Courbettes et prouesses acrobatiques : ramper en public est un exercice difficile. Guillaume Pépy, PDG de la SNCF, n’y est pas allé de main morte pour présenter ses plus plates excuses lors du JT de France 2 en date du mercredi 14 janvier.
A Arrêt sur Image, on s’amuse du bon cœur que Pépy met à l’ouvrage. « Comment la SNCF communique : notre premier jeu ! ». Apprenez ainsi que « un tel exercice de contrition sur le plateau du 20 Heures obéit à des codes immuables. Fausse note interdite ! Dans les mots, mais aussi dans les gestes ». Sur le site d’ASI, le lecteur est ainsi convié à relier expressions toutes faites et gestuelles qui vont avec.
Mais au fait, pourquoi tout ce battage ? Un scandale financier à la SNCF ? 3000 licenciements prévus pour février ? Ou mieux, ont-ils enfin constaté que le rapport qualité/prix concernant les sandwichs vendus à la buvette était franchement douteux ? Non. La cause du mea culpa de Guillaume Pépy est des plus banales puisqu’il s’agit d’une grève déclenchée le 13 janvier par des conducteurs solidaires de leur collègue agressé la veille. « Cette dernière a été présentée en début de matinée par la SNCF comme une «grève sauvage», touchant «30 à 40% des conducteurs», explique le gratuit 20 Minutes. «Mais une heure plus tard, on apprenait que le trafic était totalement interrompu et que la gare Saint-Lazare était évacuée et fermée pour raisons de sécurité ». Une grève, on ne peut pas dire que l’incident est des plus surprenants.
Ce qui l’est en revanche, c’est les proportions qu’a pris l’événement. Ainsi, le Nouvel Obs nous apprend que « Nicolas Sarkozy a demandé mercredi en conseil des ministres à la SNCF de « s’excuser auprès de ses abonnés » et « d’indemniser les voyageurs » ». La voici, la source du petit numéro de Guillaume Pépy. Sitôt demandé, sitôt exécuté : A nous de vous faire préférer le train.
Un train de réformes peut en cacher un autre
Sur tous les tableaux, le chef de l’État n’en était pas pour autant attendu sur celui-ci. Le problème, c’est que l’affaire de la gare Saint Lazare révèle la légèreté du système construit par Nicolas Sarkozy. Tout d’abord, et malgré ce qu’il avait annoncé, les voyageurs franciliens ont pu constater que, en France, quand on fait une grève, on s’en aperçoit encore. Rageant…
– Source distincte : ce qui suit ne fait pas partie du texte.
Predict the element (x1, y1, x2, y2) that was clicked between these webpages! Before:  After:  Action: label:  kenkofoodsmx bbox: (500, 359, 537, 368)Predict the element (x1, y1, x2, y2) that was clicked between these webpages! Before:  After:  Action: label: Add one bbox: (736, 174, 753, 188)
Mais c’est surtout les limites du service minimum, pointées par le Monde, qui ont dû initier les foudres présidentielles. « Les syndicalistes radicaux savent se servir des failles de la législation pour la contourner et la neutraliser. Le recours aux fameuses mini-grèves tournantes de cinquante-neuf minutes en est une bonne illustration. Tout comme le recours abusif au droit de retrait qui évite les préavis ». En première ligne, le syndicat Sud Rail semble être devenu expert es provoc. « Les syndicats de Sud sont des irresponsables, accuse Nicolas Sarkozy dans les colonnes du Canard Enchainé. On ne peut pas accepter que la France soit prise en otage sans préavis ». Des propos qui n’ont bien sur pas calmé les salariés de la SNCF.
Pour serrer la vis, la réponse de la présidence ne devrait pas se faire attendre. On murmure déjà autour d’une refonte de la loi du 2 août 2007 sur le service minimum. Libération indique que « le nouveau ministre du Travail, Brice Hortefeux, remettra sa copie sur le service minimum dans les transports dans un délai d’un mois ». Une copie que les grévistes affubleraient volontiers d’un zéro pointé. Selon le Canard Enchainé, « La nouvelle loi devra faciliter les réquisitions lors des grèves spontanées, interdire le droit de retrait qui autorise le personnel de la SNCF et des transports publics à faire grève sans préavis en cas d’agression. Enfin, cette loi devra permettre de frapper sévèrement au portefeuille les grévistes afin de les dissuader de recourir à des arrêts de travail de 59 minutes ».
Si les cheminots espèrent en leur for intérieur un soutien populaire, il serait tant de déchanter : démocratie et droit de grève contre trains à l’heure, faut pas déconner.